For ages and ages (I have a knack for exaggeration) I have been hearing nothing but praise for Attack the Block from places all over the country. Week after week I continued to check Fandango for Friday releases in hopes that it would finally grace the fine people of STL with its presence, but each week I was left disappointed. Clearly MO isn’t a cool enough state for this slowly spreading release. But I cannot be ignored any longer, and my incessant glaring at Edgar Wright’s tweets about this film has finally paid off because it has finally reached our shores! Shh, we border the Mississippi River; that counts…
Between Cowboys and Aliens and Super 8, Attack the Block is definitely the lesser-known film featuring creatures of unexplainable origins. Personally, I haven’t even seen a trailer for it on TV, nor have I seen any advertisements on the sites I frequent. Which means most of you are probably like I was prior to seeing it and have no clue what it is about. To nutshell it, Attack the Block follows a group of teenage “thugs” who take a time-out from mugging their neighbors in a far-from-gated part of London to defend their home from a sudden alien invasion. That’s right, instead of riding merrily away with a friendly alien in their bikes’ baskets, they surge straight into battle, at least initially.
Joe Cornish pulls double duty as the films director and writer, creating a script that is full of British slang, but still finds an audience with those of us who find humor in the differences in vocabulary (ex. being “going to the loo.” Eh heh heh…). The humor is there in dialog, acting, and just simply situationally, but this is not to say that the film is shallow in any way, actually providing a intriguing story to follow all the way through the end credits. Plus, it adds the additional element of youth vs. “grown-up” situations; not quite to the extent of Hanna, mind you, but entertaining regardless because of their courage to fight the invaders with their fireworks and samurai swords before realizing that this all really isn’t fun and games.

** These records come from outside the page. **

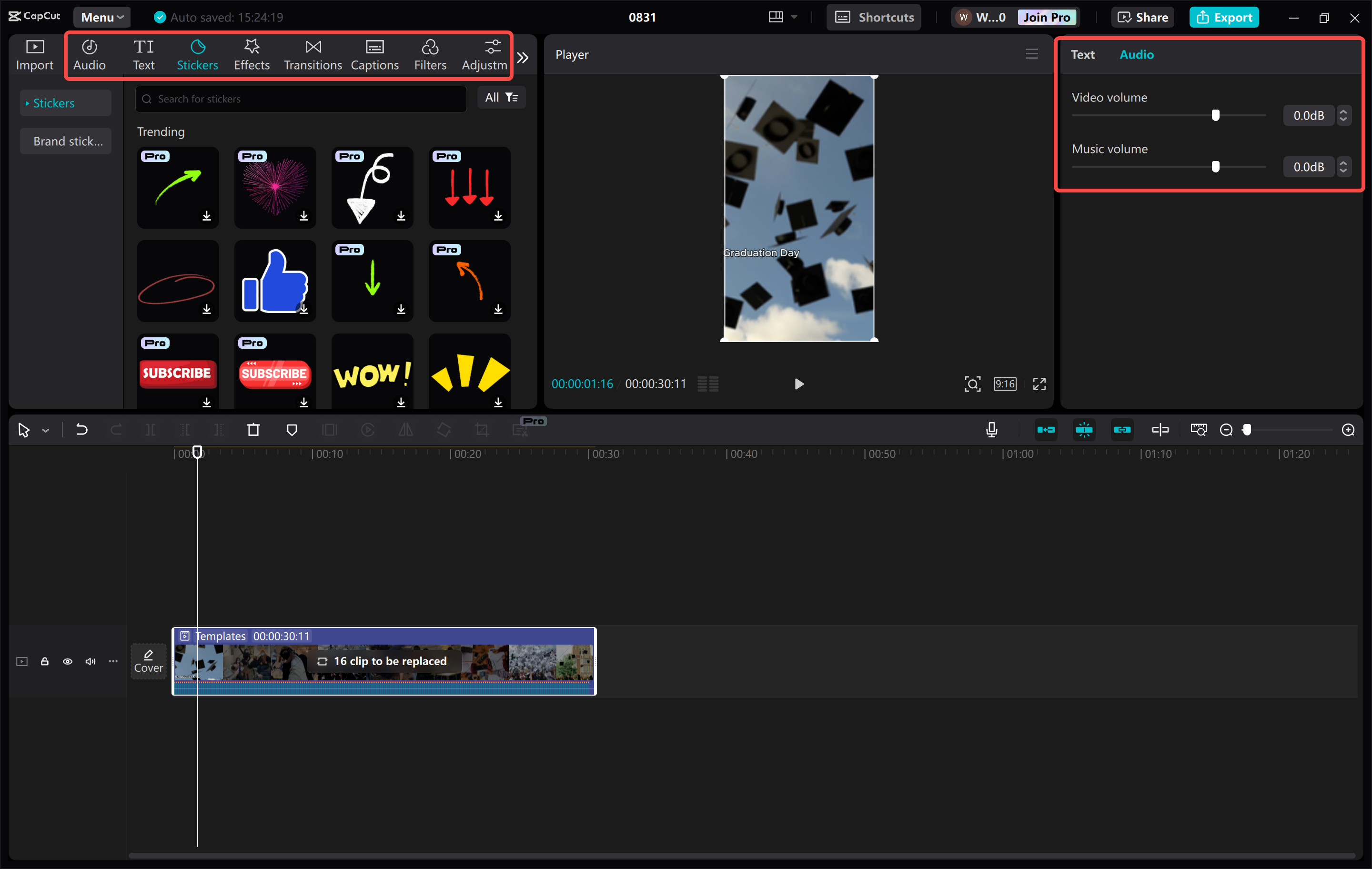Zoom in on the timeline with plus magnifier
The image size is (1372, 869).
(1348, 430)

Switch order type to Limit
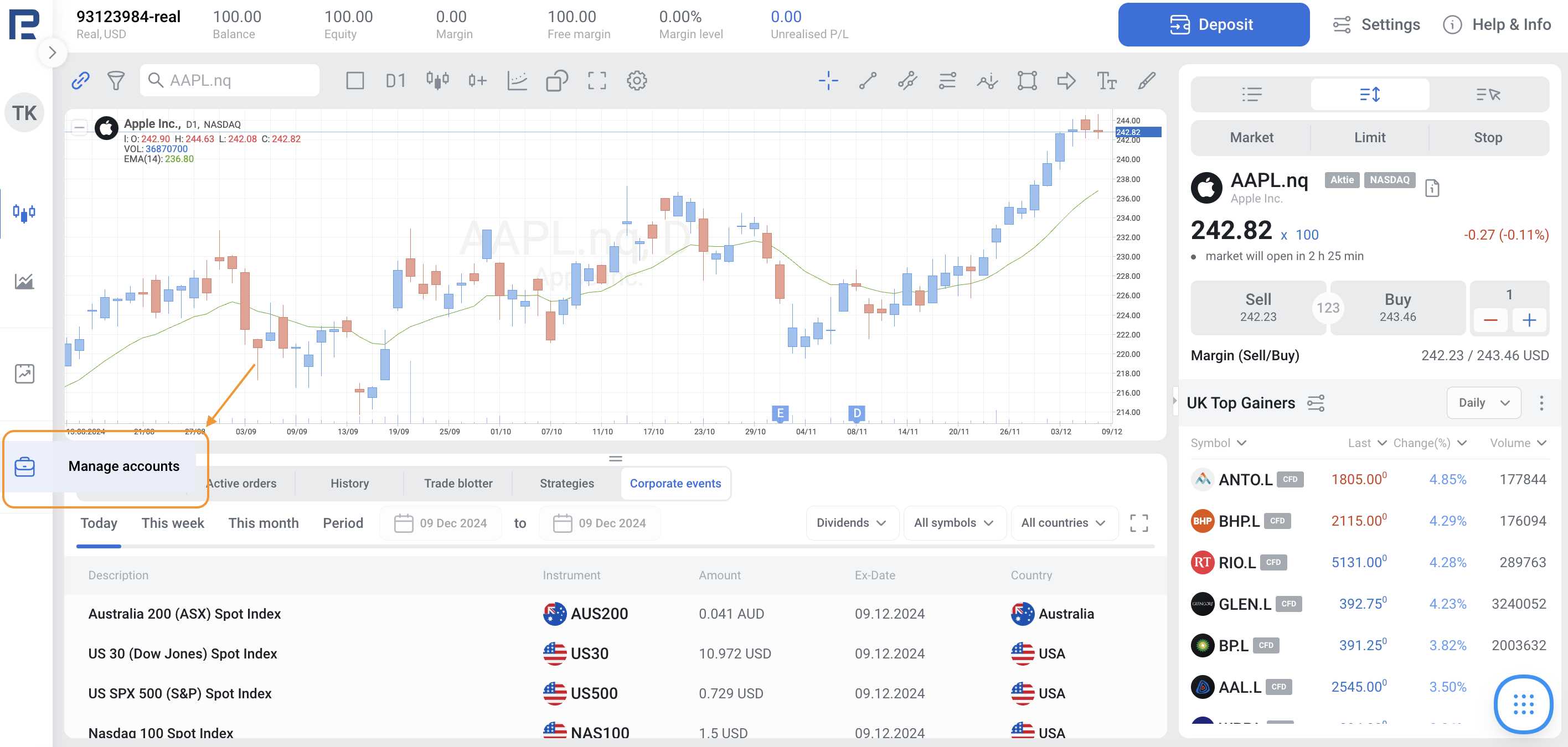pos(1369,137)
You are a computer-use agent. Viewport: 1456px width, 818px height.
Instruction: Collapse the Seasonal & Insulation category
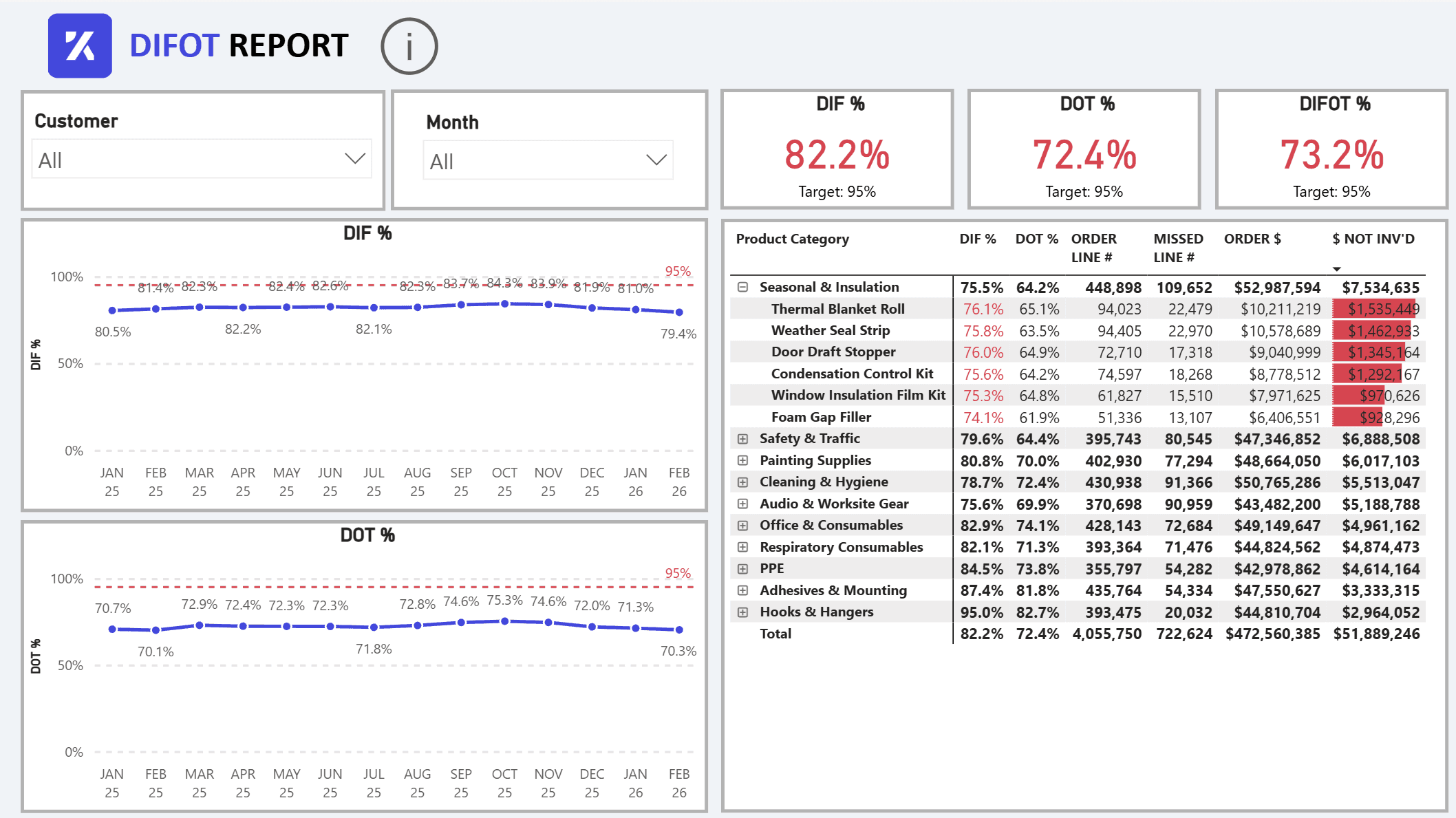tap(742, 287)
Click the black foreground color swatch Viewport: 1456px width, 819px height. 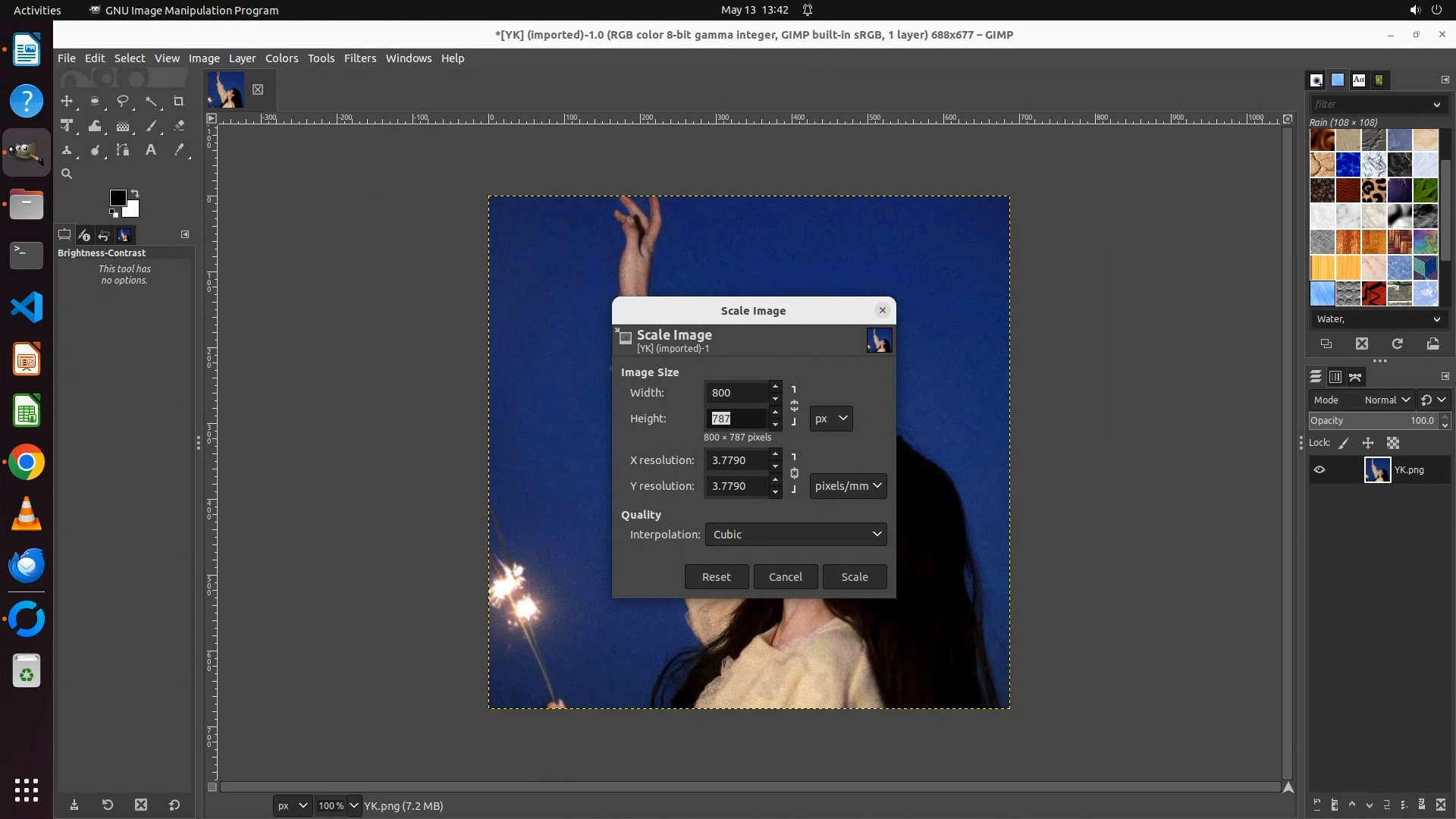pyautogui.click(x=118, y=198)
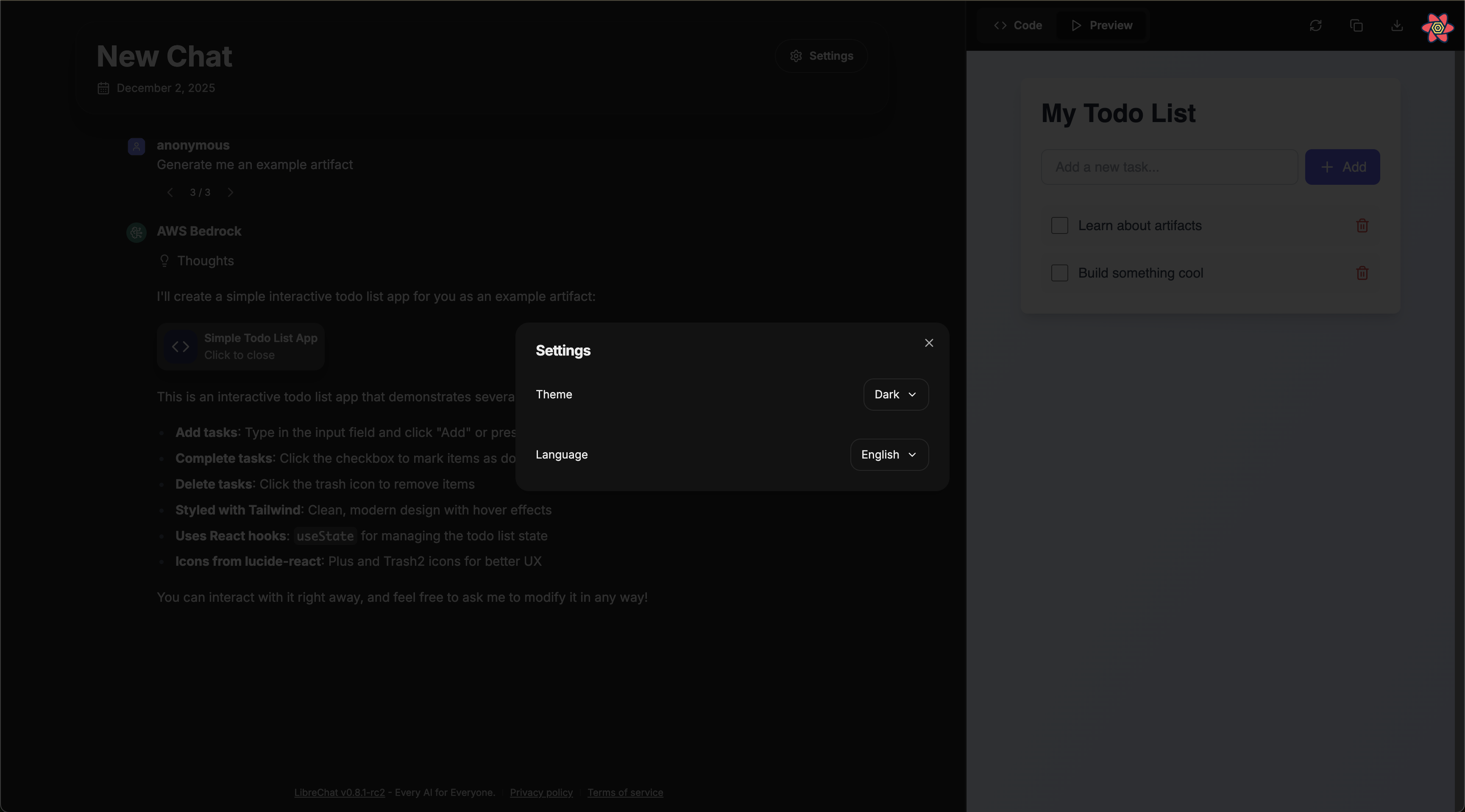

In addition to the British accents and lesser-known actors, Attack the Block stands apart because of its lesser budget compared to these visual effect spectacles. But upon viewing, this is far from apparent. What CGI is included looks well done and does not scream: “I was hatched and raised on the desk of computer nerds!” which is always a plus when the budget is in question. However, the lack of resources does not hinder the production in the slightest, at least from the audience’s point of view. Simplistic choices like use of light, smoke, confined spaces, etc, add to the tension in the scenes, and though the creatures are far from detailed seeing as they are just giant black masses of gorilla/wolf-shaped furballs, they still provide a presence with a “do not f with me” vibe. No wonder the wind was taken from the sails of these “hardened” gang members as they run screaming back to the safety of their homes when going out initially to protect their turf. Don’t get me wrong, when first seeing the creatures I was a little skeptical of the design, not in concern to the choice to make them animalistic, but in concern to their one distinguishable feature. Luckily enough, it is explained within the story, so all was forgiven.
In addition to Cornish, as well as the actors that include Nick Frost, John Boyega, Jodie Whittaker (list of people worthy of mention continues to go on and on), one name that should not be left out is Steven Price, who is responsible for the amazing soundtrack playing over a lot of the scenes. For those of you who saw Hanna, the soundtrack of Attack the Block similarly provides an all around experience in this world, blending stronger beats and old-school sci-fi, horror oriented noises in a way that further emphasizes the blend of culture and genre. For those of you who have not seen Hanna, I will stop mentioning it now (other than it comes out Tuesday so you better rent it!).
Because of the lack of advertising for Attack the Block, at least as far as I have seen, do yourself a favor and take it on the positive opinions of those who have already been lucky enough to see it that this is definitely a film worth seeing; and then do the filmmakers a favor by telling everyone you know about it. It deserves the support.